# Contract Bridge



## rcleary171 (Mar 3, 2021)

Do we have any Contract Bridge players in the house? I've been studying the game and I've played some rubbers on the computer. But I would like to learn more about the game from people who play it and know what they are doing.


----------



## Jules (Mar 3, 2021)

We play Duplicate.  Do you belong to ACBL?  What a game!  Once you can interact again, join a club and take lessons & more & more lessons.  It never ends.  Once you join ACBL, the yearly fee includes a monthly magazine. 

Do you have a regular partner?  It really does help in the beginning.  Generally I play with my spouse because he won’t play with anyone else.  It’s fine that we don’t do well very often.  It’s a game and I love it.  It really isn’t suggested that you play with your spouse and that’s for a whole lot of good reasons.  Generally we’re pretty laid back, except for those few times I wanted to kill him or vice versa.    (He passed me out in 2 Clubs strong.  A lay down 6N hand)
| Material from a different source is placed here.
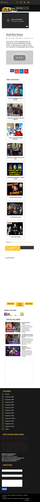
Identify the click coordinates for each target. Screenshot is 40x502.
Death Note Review (14, 34)
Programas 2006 (9, 399)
When in-person bridge ended a year ago, it took me a long time to play online.  Bridge Base Online.  At first I missed the social interaction but that was offset by being able to review every single hand afterwards.

Bridge is a great game & keeps your mind active.  

I don’t play 2/1 and I know that this is now being recommended as the base.  That’s something for you to consider.

It’s a really friendly game until the cards are out.  As one lovely teacher said, “It’s war.”


----------



## Jules (Mar 3, 2021)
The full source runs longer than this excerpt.